Collected data:
________________

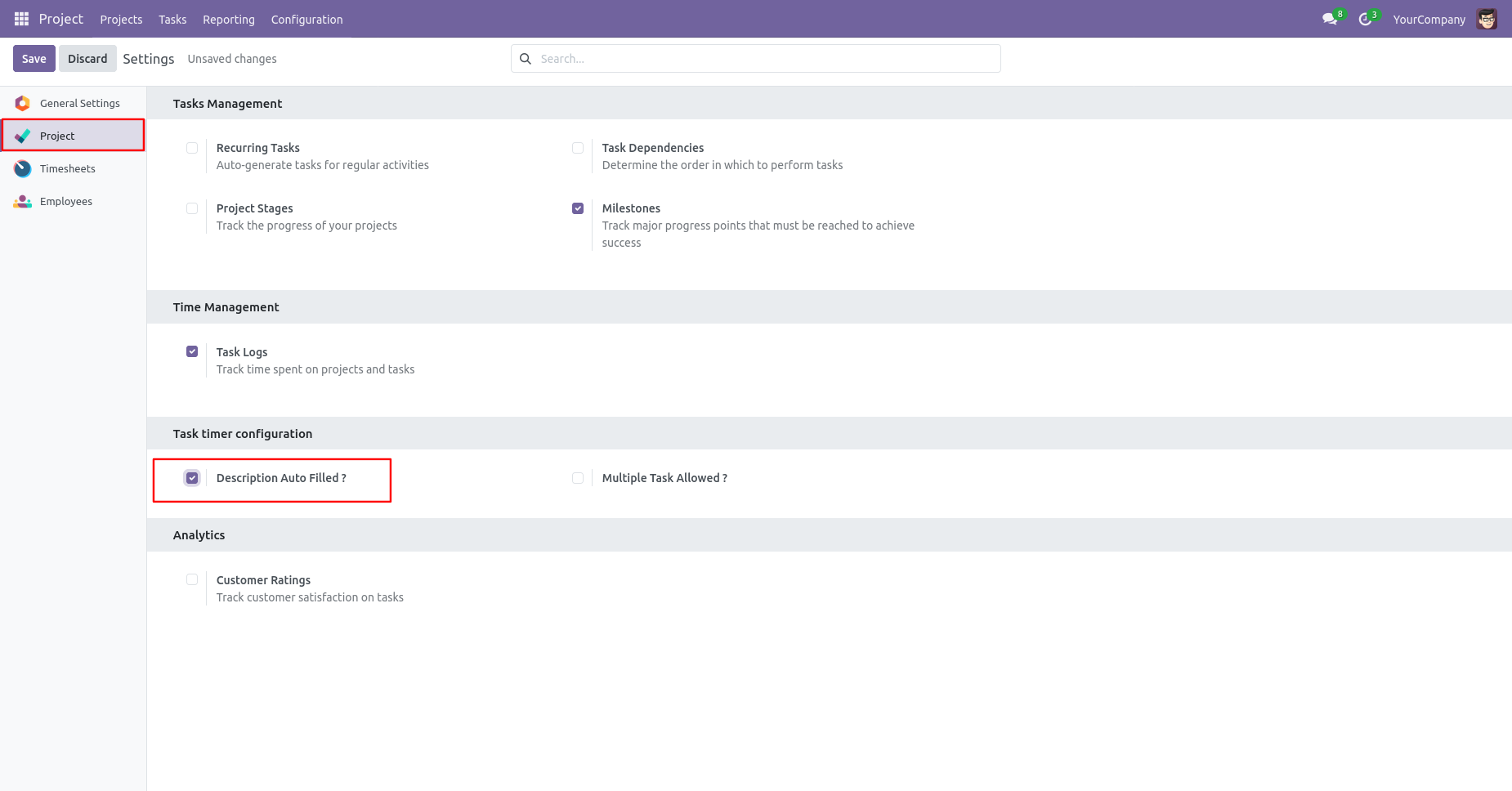Click the Discard button
The height and width of the screenshot is (791, 1512).
pyautogui.click(x=87, y=59)
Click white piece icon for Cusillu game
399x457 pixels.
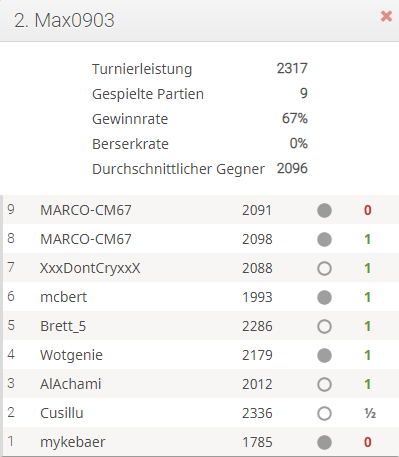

________________

● PROBLEM STATEMENT
Word for word, give again the lines from the line with "Click white piece icon for Cusillu game" through the end of the records above, with both ends included and the pictures left out.

● EXPECTED OUTPUT
Click white piece icon for Cusillu game
399x457 pixels.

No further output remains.